The market is changing and it’s hard to say what works in daytime, says the sunny Couric, noting that an increase in job-sharing, people who work from home and unemployment has transformed the afternoon audience.

“A lot of people who watch afternoon television are doing something else — they’re on their computer, they’re checking their email, they’re playing Farmville, they’re on Facebook — they’re doing a lot of different things so I don’t think it’s necessarily as captive an audience, but that’s OK,” she says.

“There’s no guarantee (that) if you build it they will come like ‘Field of Dreams,’ but I want to have a smart, accessible, somewhat elevated …conversation with people and really respect the audience and respect their need for information and their desire to understand the world.”

Thompson, who credits Rosie O’Donnell-in-her-prime with doing daytime best, says the key to daytime appeal is personality and candour.

“The biggest success still comes with one personality that people really like. The question is finding that person. It’s not just got to be somebody who’s likable, they’ve got to be likable on an hour-long daytime talk format. Which is pretty limited. No matter how much you’re innovative, no matter how much you want to open it up, you basically get out, talk for a little with the people and then bring out guests.”

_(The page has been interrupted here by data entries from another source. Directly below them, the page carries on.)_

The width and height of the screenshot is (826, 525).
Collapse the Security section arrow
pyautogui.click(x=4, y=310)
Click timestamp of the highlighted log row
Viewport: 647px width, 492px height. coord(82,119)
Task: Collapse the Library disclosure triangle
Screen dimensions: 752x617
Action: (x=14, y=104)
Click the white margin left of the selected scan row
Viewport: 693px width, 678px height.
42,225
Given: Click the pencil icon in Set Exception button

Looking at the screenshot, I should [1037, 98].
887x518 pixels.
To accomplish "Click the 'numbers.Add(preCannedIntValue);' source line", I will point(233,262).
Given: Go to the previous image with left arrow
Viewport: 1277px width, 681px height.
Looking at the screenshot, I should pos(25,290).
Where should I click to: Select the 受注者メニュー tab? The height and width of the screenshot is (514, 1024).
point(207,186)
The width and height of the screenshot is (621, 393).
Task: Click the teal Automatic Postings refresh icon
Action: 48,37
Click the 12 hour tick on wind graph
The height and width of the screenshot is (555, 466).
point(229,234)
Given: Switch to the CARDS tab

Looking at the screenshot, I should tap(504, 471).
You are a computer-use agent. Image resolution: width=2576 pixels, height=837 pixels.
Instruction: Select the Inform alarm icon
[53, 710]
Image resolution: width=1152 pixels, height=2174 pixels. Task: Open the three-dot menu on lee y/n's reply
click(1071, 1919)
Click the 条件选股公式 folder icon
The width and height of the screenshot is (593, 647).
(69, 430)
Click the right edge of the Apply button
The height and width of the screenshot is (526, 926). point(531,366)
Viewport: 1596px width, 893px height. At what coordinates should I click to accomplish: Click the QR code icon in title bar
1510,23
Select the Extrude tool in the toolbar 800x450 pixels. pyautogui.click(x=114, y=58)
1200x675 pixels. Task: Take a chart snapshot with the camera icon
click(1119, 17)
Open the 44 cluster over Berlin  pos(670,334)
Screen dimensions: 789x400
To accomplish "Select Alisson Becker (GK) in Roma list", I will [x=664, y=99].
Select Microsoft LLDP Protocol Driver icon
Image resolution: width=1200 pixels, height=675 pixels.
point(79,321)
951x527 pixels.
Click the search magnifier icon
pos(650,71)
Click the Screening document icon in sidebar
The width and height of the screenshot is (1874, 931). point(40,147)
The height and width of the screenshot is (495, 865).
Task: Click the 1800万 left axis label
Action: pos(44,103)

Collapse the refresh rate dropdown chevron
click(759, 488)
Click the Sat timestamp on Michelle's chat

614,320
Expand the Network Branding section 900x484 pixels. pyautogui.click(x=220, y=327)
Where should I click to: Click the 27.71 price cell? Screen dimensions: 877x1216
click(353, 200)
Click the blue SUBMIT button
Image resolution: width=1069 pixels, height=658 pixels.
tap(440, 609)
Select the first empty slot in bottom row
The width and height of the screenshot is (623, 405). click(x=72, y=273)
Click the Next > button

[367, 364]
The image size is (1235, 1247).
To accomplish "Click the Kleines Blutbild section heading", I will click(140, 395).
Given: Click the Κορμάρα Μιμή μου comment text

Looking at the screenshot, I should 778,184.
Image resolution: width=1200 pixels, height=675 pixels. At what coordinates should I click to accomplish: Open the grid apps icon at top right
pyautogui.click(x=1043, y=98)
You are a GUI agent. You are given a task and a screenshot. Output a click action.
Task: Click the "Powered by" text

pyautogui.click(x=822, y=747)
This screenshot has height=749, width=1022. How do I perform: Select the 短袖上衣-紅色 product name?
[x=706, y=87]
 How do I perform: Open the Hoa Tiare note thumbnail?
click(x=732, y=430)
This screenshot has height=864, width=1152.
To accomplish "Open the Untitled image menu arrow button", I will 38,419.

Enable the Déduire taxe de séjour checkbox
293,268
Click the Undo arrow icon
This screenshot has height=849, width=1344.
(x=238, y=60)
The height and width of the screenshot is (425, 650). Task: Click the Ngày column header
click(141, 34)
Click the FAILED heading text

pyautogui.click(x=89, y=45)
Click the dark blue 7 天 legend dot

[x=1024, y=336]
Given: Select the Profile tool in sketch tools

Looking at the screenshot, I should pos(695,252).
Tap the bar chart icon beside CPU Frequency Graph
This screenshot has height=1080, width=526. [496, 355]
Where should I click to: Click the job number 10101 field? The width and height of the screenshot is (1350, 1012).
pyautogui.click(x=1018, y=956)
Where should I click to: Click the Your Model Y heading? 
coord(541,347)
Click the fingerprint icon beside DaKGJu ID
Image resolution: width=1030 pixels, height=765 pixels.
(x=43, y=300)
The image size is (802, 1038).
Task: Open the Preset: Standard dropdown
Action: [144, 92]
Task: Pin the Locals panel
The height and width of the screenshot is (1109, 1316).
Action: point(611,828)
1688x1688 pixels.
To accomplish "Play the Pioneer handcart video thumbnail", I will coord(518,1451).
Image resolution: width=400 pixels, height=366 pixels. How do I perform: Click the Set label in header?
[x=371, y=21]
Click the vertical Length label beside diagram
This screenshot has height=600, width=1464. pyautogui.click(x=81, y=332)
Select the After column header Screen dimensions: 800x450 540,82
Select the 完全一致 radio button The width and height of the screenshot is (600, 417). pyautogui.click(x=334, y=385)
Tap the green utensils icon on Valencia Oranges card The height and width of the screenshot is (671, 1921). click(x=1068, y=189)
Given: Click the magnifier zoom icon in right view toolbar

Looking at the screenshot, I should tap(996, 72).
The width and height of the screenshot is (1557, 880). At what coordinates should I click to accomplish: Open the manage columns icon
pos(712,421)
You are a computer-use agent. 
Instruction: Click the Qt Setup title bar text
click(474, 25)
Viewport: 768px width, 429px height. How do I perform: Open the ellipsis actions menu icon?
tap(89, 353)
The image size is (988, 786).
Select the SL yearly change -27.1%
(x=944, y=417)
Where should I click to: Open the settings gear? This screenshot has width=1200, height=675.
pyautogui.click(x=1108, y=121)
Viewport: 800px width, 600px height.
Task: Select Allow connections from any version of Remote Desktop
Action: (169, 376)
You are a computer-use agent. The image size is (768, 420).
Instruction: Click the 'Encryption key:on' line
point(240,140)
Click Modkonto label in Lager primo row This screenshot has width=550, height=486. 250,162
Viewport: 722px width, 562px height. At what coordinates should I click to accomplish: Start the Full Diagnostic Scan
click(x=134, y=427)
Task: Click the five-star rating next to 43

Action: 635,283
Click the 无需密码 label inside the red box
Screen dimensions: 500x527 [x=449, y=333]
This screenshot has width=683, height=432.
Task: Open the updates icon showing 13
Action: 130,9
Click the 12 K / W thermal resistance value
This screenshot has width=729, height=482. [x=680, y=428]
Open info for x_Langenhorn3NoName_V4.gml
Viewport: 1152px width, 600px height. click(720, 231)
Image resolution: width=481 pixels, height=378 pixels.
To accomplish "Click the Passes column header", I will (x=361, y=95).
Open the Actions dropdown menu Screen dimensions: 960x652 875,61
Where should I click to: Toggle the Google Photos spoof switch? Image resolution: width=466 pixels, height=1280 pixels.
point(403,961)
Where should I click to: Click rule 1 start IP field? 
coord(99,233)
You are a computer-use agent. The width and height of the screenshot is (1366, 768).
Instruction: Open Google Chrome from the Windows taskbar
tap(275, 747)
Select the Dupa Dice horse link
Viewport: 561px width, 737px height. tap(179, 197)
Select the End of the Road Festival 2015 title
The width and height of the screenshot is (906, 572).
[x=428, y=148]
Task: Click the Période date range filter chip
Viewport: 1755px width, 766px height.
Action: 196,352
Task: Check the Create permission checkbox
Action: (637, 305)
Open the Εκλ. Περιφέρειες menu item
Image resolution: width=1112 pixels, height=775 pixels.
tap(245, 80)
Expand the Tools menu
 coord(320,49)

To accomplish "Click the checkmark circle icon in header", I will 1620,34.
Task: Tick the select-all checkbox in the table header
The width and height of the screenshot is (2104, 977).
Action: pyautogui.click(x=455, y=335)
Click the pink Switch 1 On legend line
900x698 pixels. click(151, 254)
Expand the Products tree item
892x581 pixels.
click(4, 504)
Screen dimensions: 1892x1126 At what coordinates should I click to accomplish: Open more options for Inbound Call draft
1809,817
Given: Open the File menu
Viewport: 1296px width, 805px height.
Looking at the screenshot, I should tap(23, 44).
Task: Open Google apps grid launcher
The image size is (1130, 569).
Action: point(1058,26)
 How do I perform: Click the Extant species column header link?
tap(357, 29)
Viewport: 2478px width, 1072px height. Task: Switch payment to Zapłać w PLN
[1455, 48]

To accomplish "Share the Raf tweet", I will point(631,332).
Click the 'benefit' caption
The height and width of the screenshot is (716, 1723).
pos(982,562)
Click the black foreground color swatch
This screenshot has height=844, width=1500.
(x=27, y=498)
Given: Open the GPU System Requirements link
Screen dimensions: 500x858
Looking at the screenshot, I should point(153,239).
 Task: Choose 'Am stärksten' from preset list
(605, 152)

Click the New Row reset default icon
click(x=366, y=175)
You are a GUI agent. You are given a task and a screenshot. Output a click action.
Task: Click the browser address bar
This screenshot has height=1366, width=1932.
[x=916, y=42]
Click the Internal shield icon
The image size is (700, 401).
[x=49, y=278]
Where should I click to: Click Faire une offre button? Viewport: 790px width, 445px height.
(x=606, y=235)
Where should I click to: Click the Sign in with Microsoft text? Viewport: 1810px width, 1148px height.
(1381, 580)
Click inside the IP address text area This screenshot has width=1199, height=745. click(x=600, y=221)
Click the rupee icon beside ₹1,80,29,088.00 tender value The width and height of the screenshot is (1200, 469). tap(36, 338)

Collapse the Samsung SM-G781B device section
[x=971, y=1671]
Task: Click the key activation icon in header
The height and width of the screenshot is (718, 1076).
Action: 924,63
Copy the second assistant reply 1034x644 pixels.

Thompson says he wouldn’t put money on any of the newcomers becoming big enough to match the popularity of Winfrey.

“Everybody says ‘Who’s going to be the next Oprah?’ The next Oprah probably won’t come from a talk show. The next Oprah — if by that we mean somebody who completely penetrates the culture in all kinds of different media and stuff — could as easily come from all kinds of other places besides talk shows,” he says.

“You just can’t predict this. It’s showbiz.”